If you really want to increase jobs creating investment, i.e non-residential fixed investment, relative to consumtion, the way to do that is higher inflation expectations and higher interest rates. This is a pretty tight correlation, historically:
http://research.stlouisfed.org/fred2/graph/?g=34k
You fail to understand macroeconomic dynamics. Attempting to increase savings in these conditions would only lower the rate of investment, due to dynamic feedback effects. Due to the bloated currency, the U.S economy currently requires very high government deficits in order to maintain any reasonable level of employment. What we really need is to increase government spending; this is the only way now to increase investment and induce some needed inflation, while helping to restore international competitiveness.
jpf44736 06:44 29 Oct 11
While I agree with you that we should save more, unfortunately, lack of saving reflects lack of income. The median household income is about $50K which doesn't leave much room for saving. Also, it may be too late. Any saving will probably diminish money spent in our own country for restaurants, fancier foods, and vacations and other service sector extras. We've become almost completely dependent on foreign suppliers for all our commonly purchased manufactured items. Last year saw over a billion cell phones sold in the world, not a single one manufactured in the U.S.
RinconCruz 06:05 31 Oct 11
With all due respect to you Prof. Roach, from my understanding current policymakers understand Chinese policy as driving current global imbalances, one symptom of which is the US trade deficit.
Evidence that this might be case is that whilst the US runs deficits with 87 other countries, those countries do not have significant net surpluses. The only country with a large and growing surplus is the PRC, and the only nation that has so far supported a very large deficit is the US.
The very visible mercantilist bent of Chinese economic policy further underscores that the PRC seeks to benefit through these policies, and the country that has thus borne those costs is the US.
Also, saying that a currency has appreciated is not the same as saying that it currently has the "correct" exchange rate, since the rate the market would set to balance trade flows changes through time. That the yuan has appreciated doesn't preclude it from being undervalued.
Respectfully,
Manuel
drcarroll 01:18 31 Oct 11
Roach works for a bailed out bank.
farfetchedacds 03:14 01 Nov 11
Save more? Yes! BUT WHY?
Who in their right mind would save a depreciated currency? A currency that is a poor store of value? Now, if we wanted people to save, really save, we would insist that we either eliminate the fed or destroy it's ability to set yields that should rightfully be set by the owners of capital.
With the system we have now it is necessary to either spend it before it shrinks, invest in hard goods that hold value (are in limited supply and rare) or invest it to hedge the loss in value.
To induce savings requires a sound currency and yields set by a free market.
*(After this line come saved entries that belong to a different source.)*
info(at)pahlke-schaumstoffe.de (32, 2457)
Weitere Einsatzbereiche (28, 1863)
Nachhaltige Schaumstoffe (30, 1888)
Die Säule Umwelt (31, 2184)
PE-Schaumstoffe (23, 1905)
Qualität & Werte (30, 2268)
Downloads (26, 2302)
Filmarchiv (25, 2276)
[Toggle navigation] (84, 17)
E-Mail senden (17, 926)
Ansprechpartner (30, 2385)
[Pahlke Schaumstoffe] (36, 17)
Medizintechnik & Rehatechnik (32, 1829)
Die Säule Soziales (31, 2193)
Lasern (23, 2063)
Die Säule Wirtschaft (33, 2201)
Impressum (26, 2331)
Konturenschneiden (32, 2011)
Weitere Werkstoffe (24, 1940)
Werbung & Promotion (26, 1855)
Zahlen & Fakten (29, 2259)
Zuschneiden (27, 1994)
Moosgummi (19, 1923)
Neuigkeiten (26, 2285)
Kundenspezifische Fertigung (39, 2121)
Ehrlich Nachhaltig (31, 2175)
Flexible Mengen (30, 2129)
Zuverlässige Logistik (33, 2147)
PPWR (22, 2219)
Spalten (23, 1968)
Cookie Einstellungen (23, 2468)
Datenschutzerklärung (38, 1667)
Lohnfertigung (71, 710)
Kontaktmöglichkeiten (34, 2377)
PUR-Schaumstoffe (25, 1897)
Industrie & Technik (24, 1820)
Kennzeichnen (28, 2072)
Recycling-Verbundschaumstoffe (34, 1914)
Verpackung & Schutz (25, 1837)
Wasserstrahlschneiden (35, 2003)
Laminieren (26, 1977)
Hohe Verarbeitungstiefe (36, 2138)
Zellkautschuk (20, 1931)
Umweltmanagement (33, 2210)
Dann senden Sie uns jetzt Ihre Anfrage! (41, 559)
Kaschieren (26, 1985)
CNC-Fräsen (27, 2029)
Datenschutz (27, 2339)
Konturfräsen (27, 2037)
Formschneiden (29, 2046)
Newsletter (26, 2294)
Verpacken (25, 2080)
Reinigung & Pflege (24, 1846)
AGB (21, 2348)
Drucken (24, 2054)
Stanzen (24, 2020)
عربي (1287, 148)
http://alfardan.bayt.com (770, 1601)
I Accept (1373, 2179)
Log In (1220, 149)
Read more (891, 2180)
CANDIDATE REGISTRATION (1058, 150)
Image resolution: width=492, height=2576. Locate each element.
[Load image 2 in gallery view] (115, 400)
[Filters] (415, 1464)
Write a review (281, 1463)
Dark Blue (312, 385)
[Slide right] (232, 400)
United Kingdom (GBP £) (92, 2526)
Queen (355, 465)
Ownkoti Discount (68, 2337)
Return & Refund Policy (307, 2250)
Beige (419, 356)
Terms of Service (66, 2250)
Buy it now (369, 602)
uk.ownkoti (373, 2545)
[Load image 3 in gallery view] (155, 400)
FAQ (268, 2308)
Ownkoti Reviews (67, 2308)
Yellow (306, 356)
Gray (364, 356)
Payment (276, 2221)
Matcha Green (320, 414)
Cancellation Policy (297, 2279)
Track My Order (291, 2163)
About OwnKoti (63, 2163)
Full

andrew15251 05:13 28 Oct 11
We borrowed money to stimulate the economy. Had we not done that the deficit would be be much much worse. Businesses and individuals are saving money as best they can. Businesses are sitting on top of close to 2 trillion in wealth, and individuals are busy paying down debt. This creates a lot of drag in the economy and the only solution is for the government to spend money to revive our economic prospects.
I am rather surprised that you can even take this seriously. Would you have preferred no rescue of the financial system and no stimulus? You may have at the time, but from your ivory tower, you would be reflecting now on what a mistake that was, with unemployment at 15% rather than 9%.